Yes, now the PM, Lars Løkke, has ensured he can sit in his chair for at least one more year. - But at a very
high prize for one of the coalition parties! Liberal Alliance. They just haven't realized it yet...
Well, I won't shed a tear seeing that party going into a complete meltdown. A more apt name for that party would IMO be Selfish Alliance.
But at least the biggest, shall we say, empathy-challenged person in that party, Joachim B Olsen, didn't get a post.
- Perhaps he was thought too inept or more likely the opposition and the support party, the Danish People's Party, would have crucified him at the first opportunity and otherwise refused to co-operate with the government.
The government now holds 53 seats and they need 90 seats to accomplish anything and that means they are totally dependent on the largest opposition party, the Social Democrats or the largest "right wing" support party, the Danish People's Party. That'll cost! - Especially since these two parties basically share more or less the same views on a large number of key issues. (*)
But the PM can remain in his chair for a little while yet - and that is all that matters...
Because had he called a general election now (because he really doesn't have a majority for the politic he wish to pursue) he would have been history, both as a PM and as a party leader and that would, at best, have meant oblivion in the EU-Parliament with the other has-beens.
One noticable minister today, is Thyra Frank. who has become Minister for the Elderly. She actually knows what she's talking about and has many years of experience. And she's very passionate. She has some very good ideas and I predict she will become the most lamented minister once this government falls.
(*) Basically we have two social democrat parties in DK right now. The "old" Social Democrats, who are finding their roots after the last disastrous period as government, where they were forced to pursue a politic in complete contrast to their voters.
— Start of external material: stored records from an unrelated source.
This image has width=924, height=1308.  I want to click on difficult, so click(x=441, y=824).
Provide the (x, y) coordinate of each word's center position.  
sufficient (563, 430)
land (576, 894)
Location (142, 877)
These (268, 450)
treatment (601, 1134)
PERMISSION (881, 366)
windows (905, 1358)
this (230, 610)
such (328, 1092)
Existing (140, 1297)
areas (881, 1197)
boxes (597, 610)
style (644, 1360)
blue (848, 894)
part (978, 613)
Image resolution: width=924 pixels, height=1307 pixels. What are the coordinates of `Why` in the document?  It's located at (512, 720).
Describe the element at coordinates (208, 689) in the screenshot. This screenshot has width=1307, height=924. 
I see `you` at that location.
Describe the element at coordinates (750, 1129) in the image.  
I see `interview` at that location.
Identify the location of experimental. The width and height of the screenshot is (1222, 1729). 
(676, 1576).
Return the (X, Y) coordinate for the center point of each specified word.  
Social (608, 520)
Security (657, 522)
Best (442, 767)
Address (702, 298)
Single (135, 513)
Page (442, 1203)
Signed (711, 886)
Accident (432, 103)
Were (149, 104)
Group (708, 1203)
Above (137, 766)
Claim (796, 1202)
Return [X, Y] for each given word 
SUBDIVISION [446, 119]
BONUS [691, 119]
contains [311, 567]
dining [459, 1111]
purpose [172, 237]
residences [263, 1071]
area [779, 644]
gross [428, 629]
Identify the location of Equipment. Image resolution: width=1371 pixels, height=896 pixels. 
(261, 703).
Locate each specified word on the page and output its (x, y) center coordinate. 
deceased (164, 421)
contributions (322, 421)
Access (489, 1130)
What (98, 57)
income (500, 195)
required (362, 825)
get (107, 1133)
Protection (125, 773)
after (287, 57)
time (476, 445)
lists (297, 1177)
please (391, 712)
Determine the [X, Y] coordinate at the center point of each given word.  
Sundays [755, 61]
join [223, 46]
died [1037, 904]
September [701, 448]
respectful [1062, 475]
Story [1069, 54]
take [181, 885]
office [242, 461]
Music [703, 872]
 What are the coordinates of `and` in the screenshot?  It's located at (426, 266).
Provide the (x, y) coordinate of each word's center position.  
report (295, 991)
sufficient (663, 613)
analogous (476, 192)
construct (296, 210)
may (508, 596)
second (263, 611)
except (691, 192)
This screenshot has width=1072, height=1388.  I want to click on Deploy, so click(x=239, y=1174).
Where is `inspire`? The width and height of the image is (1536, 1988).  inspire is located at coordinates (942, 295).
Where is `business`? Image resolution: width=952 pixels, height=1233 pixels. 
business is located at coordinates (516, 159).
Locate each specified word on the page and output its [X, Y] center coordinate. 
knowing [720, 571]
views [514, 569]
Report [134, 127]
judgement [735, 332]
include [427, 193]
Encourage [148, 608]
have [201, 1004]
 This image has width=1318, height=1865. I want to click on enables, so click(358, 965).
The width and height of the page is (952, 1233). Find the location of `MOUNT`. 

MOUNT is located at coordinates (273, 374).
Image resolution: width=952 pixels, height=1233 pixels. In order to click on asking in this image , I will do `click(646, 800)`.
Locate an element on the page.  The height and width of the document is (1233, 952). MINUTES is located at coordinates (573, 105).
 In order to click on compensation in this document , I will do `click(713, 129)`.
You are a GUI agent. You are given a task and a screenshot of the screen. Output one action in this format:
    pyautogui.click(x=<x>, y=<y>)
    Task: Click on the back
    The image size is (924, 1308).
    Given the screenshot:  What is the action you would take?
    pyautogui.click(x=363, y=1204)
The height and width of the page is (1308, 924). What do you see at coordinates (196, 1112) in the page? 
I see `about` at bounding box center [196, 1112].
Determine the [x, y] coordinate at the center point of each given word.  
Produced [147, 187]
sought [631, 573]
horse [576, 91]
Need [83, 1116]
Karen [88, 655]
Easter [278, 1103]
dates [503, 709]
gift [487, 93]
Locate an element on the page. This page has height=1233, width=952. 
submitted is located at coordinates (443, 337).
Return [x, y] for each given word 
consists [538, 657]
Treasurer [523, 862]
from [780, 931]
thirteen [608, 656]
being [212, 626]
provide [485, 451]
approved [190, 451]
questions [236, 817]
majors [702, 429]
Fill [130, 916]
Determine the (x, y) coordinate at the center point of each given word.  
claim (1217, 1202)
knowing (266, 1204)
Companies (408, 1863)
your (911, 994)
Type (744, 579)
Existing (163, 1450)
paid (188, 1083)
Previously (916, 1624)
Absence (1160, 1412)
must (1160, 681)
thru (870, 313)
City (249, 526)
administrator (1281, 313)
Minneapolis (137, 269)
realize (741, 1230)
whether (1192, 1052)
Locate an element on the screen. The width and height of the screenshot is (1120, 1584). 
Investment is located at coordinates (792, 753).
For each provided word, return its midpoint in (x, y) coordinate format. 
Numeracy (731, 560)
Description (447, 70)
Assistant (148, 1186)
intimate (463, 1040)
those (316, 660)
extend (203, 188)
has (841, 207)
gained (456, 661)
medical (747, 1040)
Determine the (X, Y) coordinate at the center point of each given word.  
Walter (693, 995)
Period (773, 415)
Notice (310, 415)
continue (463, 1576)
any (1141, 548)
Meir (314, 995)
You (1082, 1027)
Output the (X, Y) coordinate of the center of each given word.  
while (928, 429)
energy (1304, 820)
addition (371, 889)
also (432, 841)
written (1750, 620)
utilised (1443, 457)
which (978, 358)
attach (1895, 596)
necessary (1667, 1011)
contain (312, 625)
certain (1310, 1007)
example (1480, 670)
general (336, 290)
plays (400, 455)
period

And the Danish Peoples Party, which are right wing social democrats with a nationalist and somewhat xenophobic streak. (Read: anti-Muslim, anti-immigration from non-western countries).
The current government is as said above totally in the mercy of these two parties. So the two most influential people in DK politics right now is not the PM, Lars Løkke. But the chairwoman of the Social Democrats, Mette Frederiksen (who is very likely to become the next PM) and Thulesen Dahl, the leader of the Danish Peoples Party, who may very well form an official or unofficial union with the Social Democrats after the next election.